ABD, Kıbrıs’ta İngiliz üslerini devralabilir I Doğu Akdeniz’de güç dengesi değişiyor: “ABD, BRİTANYA’YI KIBRIS’TAN ÇIKARMALI”
Eski Pentagon yetkilisi Michael Rubin'in analizine göre, Birleşik Krallık'ın Chagos Adaları'ndan çekilmesi, Kıbrıs'taki İngiliz Egemen Üs Bölgeleri'nin geleceğini yeniden gündeme taşıyor. Rubin, İngiltere'nin Akrotiri ve Dikelya üslerini ABD'ye devrederek, Kıbrıs'taki sömürge varlığını sona erdirmesi gerektiğini savunuyor.
Bugün Kıbrıs
“ABD ÜSLERİ KİRALAMALI”
Kıbrıs’taki İngiliz üslerinin stratejik ve sembolik önemi sorgulanıyor. Orta Doğu Forumu politika analizi direktörü ve American Enterprise Institute kıdemli üyesi Michael Rubin, ABD’nin Kıbrıs’taki bu üsleri kiralayarak hem Doğu Akdeniz’deki varlığını güçlendirebileceğini hem de Kıbrıs-ABD ilişkilerini derinleştirebileceğini belirtiyor.
KIBRIS’A TAM EGEMENLİK
“Kıbrıs’ın İngiliz üslerinden tamamen kurtarılması ve ABD’nin devralması, bölgede yeni bir güvenlik dinamiği yaratabilir” diyen Rubin, ABD’nin bu üsleri kiralayarak Kıbrıs’a tam egemenlik verebileceğini ve böylece bölgedeki askeri ve diplomatik dengeleri olumlu yönde etkileyebileceğini öne sürüyor.
TÜRKİYE’NİN DURUMU
Rubin’e göre bu gelişmeler, Kıbrıs’ın sömürge geçmişinden tamamen kurtulmasına yardımcı olacakken, Türkiye’nin adadaki etkisi ve Kuzey Kıbrıs’taki durum da uluslararası toplumun gündeminde kalmaya devam edecek. Rubin, bu adımın Türkiye’nin Kıbrıs’taki toprak iddiaları üzerinde de diplomatik bir çözüm sunabileceğine dikkat çekiyor.

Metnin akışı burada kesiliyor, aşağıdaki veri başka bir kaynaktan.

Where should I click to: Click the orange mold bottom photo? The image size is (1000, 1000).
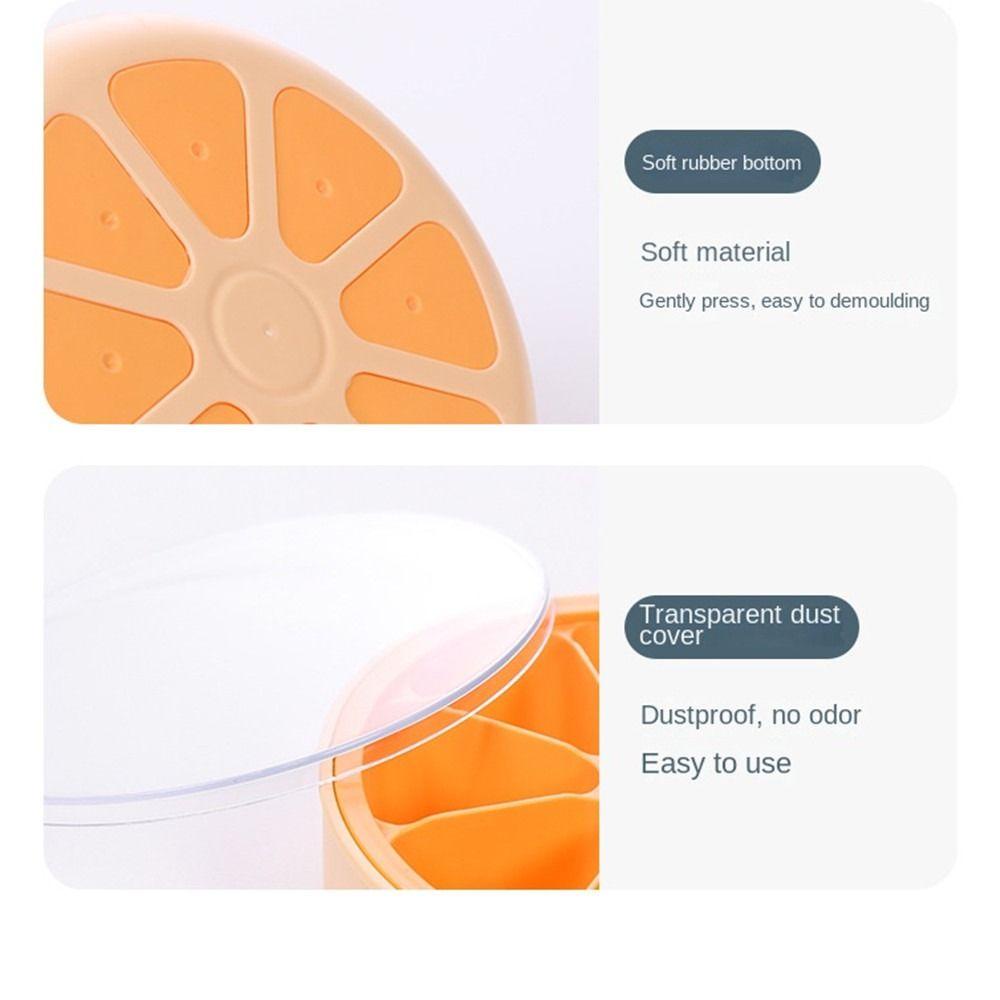(x=321, y=212)
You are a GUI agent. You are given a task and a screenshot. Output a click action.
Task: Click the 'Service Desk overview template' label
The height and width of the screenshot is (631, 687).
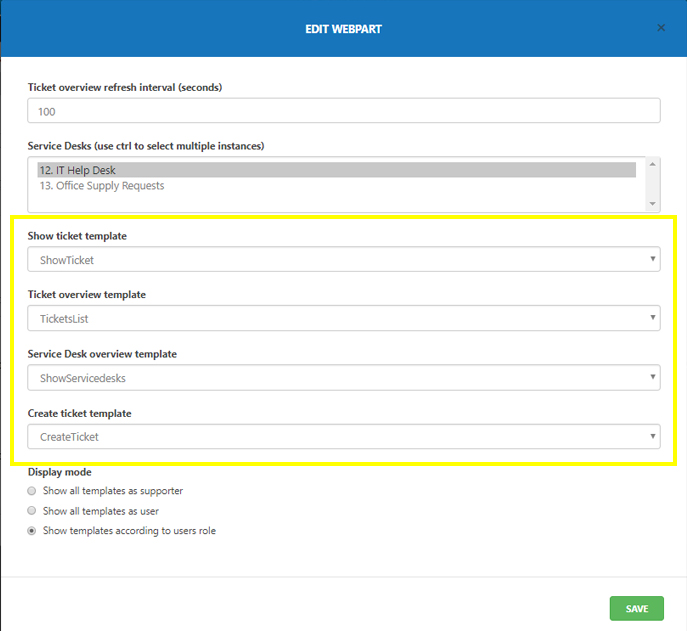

Michael Rubin’in National İnterest‘te yayımlanan makalesi şöyle:
“Birleşik Krallık’ın Chagos Adaları’ndan çekilmesi, Doğu Akdeniz’de bir ABD deniz üssü için fırsat yaratabilir. Kıbrıs’ın Kuruluş Antlaşması’nın I. Maddesi, Kıbrıs Adası’nı ve kıyılarındaki adaları kapsarken, Akrotiri ve Dikelya Egemen Üs Bölgeleri hariç tutulmuştur. Birleşik Krallık, bu üs bölgelerini Britanya Denizaşırı Toprakları olarak sınıflandırmaktadır.
Eylül 2024’te İngiliz Başbakanı Keir Starmer, Chagos Adaları üzerindeki egemenliği Mauritius’a devretmeyi kabul etti. Diego Garcia’daki askeri üs bu anlaşmanın dışında bırakıldı. Diego Garcia’nın bu durumu, Birleşik Krallık’ın Kıbrıs’taki varlığını koruması için bir emsal teşkil edebilir.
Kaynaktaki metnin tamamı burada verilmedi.